Speaking at the post earnings conference, YES Bank managing director and chief executive office Prashant Kumar said the lower credit growth was because of the bank’s strategy of “debulking” of the large corporate loan as well as ample system liquidity for corporates. Because of the same, the bank will deliver 10% y-o-y credit growth in the current fiscal, he said.
Owing to a muted growth in advances, YES Bank’s net interest income (NII) — difference between interest earned and interest expended — fell 31% on year to Rs 1,764 crore. On a sequential basis, the NII was higher 17%. Net interest margin (NIM), on the hand, stood at 2.4% in Q3, lower than 3.4% last year.
On the liabilities side, YES Bank reported a strong 26% on year growth with total deposits standing at Rs 1.84 lakh crore as on December-end. The low-cost current account and savings account ratio (CASA) also improved to 30.4% as on December-end from 29.4% last quarter.
Further, YES Bank’s Q3 bottom line was boosted majorly by a fall in provisions. For the quarter ended December, the lender’s total provisions fell 82% on a yearly basis and 0.7% on a quarterly basis to Rs 375 crore. The provision coverage ratio stood at 79.3% as on December-end.

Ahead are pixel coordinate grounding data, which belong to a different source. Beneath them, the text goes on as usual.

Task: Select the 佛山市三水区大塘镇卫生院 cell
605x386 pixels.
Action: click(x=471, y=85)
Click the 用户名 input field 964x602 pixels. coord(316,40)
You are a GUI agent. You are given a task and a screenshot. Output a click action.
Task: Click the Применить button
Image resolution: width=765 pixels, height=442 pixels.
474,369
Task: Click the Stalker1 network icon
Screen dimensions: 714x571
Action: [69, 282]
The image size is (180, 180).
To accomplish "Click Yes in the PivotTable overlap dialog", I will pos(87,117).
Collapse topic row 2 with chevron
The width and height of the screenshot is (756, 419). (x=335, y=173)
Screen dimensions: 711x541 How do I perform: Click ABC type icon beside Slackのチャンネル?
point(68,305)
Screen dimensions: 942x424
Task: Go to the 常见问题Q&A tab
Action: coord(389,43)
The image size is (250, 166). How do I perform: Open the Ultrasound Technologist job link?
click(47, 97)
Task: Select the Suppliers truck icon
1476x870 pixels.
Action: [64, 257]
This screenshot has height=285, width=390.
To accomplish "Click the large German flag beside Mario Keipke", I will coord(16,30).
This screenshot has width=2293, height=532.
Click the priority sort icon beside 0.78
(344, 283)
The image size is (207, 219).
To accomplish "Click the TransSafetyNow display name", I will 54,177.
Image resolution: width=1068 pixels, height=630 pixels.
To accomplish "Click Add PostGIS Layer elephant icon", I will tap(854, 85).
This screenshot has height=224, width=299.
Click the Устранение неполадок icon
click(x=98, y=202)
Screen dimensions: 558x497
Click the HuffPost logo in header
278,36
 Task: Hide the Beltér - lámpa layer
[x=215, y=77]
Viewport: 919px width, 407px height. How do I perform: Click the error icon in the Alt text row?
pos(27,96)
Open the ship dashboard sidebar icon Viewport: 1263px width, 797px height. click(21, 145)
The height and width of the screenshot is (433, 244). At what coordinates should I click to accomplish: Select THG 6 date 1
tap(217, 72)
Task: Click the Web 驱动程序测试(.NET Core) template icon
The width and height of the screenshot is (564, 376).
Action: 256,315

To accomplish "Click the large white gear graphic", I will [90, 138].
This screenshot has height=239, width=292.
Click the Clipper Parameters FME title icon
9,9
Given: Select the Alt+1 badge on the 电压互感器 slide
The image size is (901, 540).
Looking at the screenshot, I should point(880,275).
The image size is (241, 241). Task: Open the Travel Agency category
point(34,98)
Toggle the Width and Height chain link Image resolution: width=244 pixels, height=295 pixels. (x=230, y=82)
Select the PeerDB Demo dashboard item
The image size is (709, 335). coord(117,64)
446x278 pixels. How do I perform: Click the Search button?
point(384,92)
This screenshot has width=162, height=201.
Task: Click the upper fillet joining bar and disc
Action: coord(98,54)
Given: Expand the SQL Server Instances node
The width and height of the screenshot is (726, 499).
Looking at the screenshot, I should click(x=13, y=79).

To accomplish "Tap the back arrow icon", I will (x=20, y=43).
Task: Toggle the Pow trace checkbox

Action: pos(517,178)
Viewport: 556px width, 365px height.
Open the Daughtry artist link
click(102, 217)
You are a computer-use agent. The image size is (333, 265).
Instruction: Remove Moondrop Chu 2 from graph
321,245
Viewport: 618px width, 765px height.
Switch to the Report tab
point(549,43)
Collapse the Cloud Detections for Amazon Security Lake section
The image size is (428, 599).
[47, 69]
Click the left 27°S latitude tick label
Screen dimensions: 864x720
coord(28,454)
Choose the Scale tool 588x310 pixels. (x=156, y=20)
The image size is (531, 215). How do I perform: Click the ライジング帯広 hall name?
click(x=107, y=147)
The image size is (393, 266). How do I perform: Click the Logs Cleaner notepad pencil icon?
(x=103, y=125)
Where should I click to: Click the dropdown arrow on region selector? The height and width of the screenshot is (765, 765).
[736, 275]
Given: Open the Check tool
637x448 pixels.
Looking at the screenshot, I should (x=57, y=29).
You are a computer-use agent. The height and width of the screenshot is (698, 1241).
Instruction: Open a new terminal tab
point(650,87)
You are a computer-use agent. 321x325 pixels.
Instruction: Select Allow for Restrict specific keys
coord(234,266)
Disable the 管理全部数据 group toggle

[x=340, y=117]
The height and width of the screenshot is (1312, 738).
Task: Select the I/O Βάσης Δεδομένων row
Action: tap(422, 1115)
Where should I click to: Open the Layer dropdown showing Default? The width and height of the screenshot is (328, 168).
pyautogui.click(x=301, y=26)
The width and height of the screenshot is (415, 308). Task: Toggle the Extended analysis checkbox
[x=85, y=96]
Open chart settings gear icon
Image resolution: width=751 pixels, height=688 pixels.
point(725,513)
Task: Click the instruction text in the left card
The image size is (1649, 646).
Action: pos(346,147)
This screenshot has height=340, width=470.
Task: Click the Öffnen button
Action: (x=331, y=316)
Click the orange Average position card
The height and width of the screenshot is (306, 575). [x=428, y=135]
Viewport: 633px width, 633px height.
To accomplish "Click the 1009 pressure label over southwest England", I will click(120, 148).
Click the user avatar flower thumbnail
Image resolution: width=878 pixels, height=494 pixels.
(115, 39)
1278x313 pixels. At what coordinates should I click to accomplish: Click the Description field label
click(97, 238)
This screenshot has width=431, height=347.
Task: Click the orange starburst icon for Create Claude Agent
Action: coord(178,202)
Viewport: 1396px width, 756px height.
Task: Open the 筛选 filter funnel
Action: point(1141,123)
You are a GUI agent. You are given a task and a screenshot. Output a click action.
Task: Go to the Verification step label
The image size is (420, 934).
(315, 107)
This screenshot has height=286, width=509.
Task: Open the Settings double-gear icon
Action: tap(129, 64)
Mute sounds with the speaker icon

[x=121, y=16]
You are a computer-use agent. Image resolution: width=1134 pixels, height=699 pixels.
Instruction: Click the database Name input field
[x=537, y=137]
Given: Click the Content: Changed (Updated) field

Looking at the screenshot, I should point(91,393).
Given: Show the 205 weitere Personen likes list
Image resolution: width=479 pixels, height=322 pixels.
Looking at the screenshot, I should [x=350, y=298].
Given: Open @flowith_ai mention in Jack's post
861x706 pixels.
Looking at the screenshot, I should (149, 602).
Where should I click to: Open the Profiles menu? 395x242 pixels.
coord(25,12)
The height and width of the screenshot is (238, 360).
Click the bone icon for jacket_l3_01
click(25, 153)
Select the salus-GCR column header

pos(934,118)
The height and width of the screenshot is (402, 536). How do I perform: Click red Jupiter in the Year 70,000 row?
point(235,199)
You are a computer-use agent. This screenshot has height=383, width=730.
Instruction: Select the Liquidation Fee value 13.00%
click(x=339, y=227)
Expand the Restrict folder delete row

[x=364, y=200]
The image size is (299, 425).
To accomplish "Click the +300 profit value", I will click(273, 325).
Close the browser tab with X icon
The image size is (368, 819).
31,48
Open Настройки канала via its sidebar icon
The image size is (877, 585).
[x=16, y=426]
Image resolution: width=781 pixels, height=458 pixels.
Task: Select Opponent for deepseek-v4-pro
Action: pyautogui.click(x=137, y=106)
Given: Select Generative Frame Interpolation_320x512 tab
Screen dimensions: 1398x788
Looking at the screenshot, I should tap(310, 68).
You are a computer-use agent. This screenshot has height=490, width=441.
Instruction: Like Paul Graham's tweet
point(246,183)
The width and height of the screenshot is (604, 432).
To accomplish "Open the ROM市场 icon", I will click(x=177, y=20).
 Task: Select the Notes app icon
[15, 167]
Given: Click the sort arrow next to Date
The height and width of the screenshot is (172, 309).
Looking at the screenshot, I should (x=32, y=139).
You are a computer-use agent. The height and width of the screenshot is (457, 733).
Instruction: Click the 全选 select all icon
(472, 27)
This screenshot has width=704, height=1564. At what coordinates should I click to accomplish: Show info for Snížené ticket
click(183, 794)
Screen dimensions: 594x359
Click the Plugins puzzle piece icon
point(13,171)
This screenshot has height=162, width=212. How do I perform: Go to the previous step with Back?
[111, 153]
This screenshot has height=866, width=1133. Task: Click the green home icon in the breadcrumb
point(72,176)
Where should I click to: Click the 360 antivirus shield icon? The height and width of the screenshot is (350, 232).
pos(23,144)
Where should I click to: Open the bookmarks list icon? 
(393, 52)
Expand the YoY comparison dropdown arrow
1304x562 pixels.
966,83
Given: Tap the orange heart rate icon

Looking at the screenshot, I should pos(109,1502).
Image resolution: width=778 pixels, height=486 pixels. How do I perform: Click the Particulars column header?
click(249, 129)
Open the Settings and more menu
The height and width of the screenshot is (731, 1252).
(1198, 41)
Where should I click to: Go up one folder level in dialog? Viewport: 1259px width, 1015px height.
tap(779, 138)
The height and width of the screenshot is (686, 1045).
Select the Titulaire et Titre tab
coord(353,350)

The bank’s asset quality improved in the reporting quarter with gross non-performing asset ratio (GNPA) falling to 14.47% as on December end as against 15% and 15.4% as on September-end and corresponding period last year, respectively. The net NPA ratio, too, improved to 5.3% as on December 31 from 5.5% as on September-end. Fresh slippages during the reporting quarter were at Rs 978 crore, lower than Rs 1,783 crore in July-September.
“We expect asset quality to continue to improve in the coming times. The process to form the ARC (asset reconstruction company) and complete the transfer of negative stress book (NPAs) is on track and we expect to complete this exercise by March 2022 or latest in the fist quarter of the next financial year,” Kumar told reporters.
He added that the bank has shortlisted four potential foreign investors for investment in ARC and that all parties are presently engaged in the due diligence process following which bank will decide on the winning investor.